#### [Problem to solve]
Answer these questions from the passage on BrLP below.
(a) By what percentage does TADM lower region volume error?
(b) Which model shows 25–31× greater dependence on covariates?
(c) What three properties do the Hidden Markov and discriminative EM BrLP approaches demonstrate?

Key results include:

• 18–25% reduction in volumetric MAE and up to 43% increase in SSIM for BrLP compared to GAN or VAE-based methods (Puglisi et al., 12 Feb 2025, Puglisi et al., 2024).
• TADM yields a 24% lower region volume error and a 4% gain in SSIM (Litrico et al., 2024).
• Global anatomical errors (WASABI) in BrLP are higher than in anatomically-guided models; sensitivity to covariates (e.g., starting/follow-up age) is limited (4–16% MSE change when removed), with AG-LDM showing 25–31× greater dependence (Wan et al., 21 Jan 2026).

6. Theoretical Guarantees, Uncertainty, and Interpretability

Several BrLP frameworks provide theoretical and practical guarantees:

• Consistency/identifiability: Hidden Markov and discriminative EM BrLP approaches demonstrate consistency, oracle variable selection, and identifiability under reasonable regularity conditions (Cai et al., 2024).

#### [Provided material]
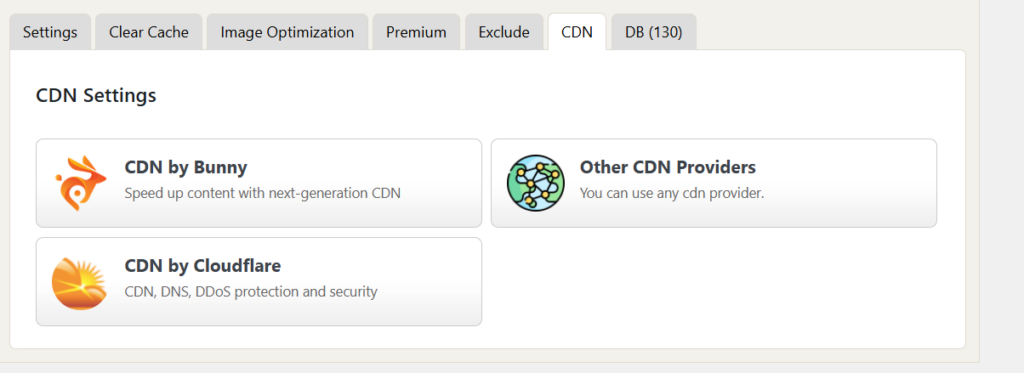
Task: Click the 'Other CDN Providers' title text
Action: [x=667, y=167]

#### [Your response]
(a) 24%
(b) AG-LDM
(c) Consistency, oracle variable selection, and identifiability